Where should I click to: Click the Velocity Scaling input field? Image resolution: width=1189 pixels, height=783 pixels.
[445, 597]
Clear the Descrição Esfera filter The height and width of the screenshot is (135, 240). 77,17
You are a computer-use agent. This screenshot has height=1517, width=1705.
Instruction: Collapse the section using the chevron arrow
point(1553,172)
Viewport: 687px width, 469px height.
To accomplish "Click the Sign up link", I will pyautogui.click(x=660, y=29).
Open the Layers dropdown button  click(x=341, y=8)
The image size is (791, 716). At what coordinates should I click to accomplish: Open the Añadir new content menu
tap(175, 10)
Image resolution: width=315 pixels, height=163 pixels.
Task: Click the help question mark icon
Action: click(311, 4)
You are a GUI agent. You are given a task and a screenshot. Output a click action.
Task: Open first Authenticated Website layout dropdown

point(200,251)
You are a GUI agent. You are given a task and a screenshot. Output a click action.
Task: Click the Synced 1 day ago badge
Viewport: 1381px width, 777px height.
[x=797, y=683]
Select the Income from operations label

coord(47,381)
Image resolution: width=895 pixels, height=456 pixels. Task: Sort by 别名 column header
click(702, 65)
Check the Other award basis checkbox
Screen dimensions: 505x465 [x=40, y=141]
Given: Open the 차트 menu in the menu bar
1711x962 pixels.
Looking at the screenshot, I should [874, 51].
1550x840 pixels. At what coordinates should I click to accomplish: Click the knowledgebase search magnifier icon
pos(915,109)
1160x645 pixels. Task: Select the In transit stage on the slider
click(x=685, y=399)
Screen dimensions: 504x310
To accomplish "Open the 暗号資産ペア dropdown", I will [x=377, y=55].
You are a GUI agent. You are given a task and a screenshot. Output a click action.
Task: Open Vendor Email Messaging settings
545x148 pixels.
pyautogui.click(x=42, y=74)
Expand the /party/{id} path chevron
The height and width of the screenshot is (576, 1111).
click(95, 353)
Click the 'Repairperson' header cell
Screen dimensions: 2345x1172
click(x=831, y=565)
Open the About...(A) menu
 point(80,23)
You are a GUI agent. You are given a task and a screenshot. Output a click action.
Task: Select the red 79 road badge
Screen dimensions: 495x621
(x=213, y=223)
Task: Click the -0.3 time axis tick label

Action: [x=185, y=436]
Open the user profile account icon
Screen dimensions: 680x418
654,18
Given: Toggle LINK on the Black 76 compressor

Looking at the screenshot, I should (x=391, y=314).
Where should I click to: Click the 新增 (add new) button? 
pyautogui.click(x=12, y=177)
━━━━━━━━
* [EXERCISE DIRECTIONS]: Return the material above exactly as it stands, from the line containing "Clear the Descrição" up to and including the line containing "Open the Layers".

* [THE RESULT]:
Clear the Descrição Esfera filter The height and width of the screenshot is (135, 240). 77,17
You are a computer-use agent. This screenshot has height=1517, width=1705.
Instruction: Collapse the section using the chevron arrow
point(1553,172)
Viewport: 687px width, 469px height.
To accomplish "Click the Sign up link", I will pyautogui.click(x=660, y=29).
Open the Layers dropdown button  click(x=341, y=8)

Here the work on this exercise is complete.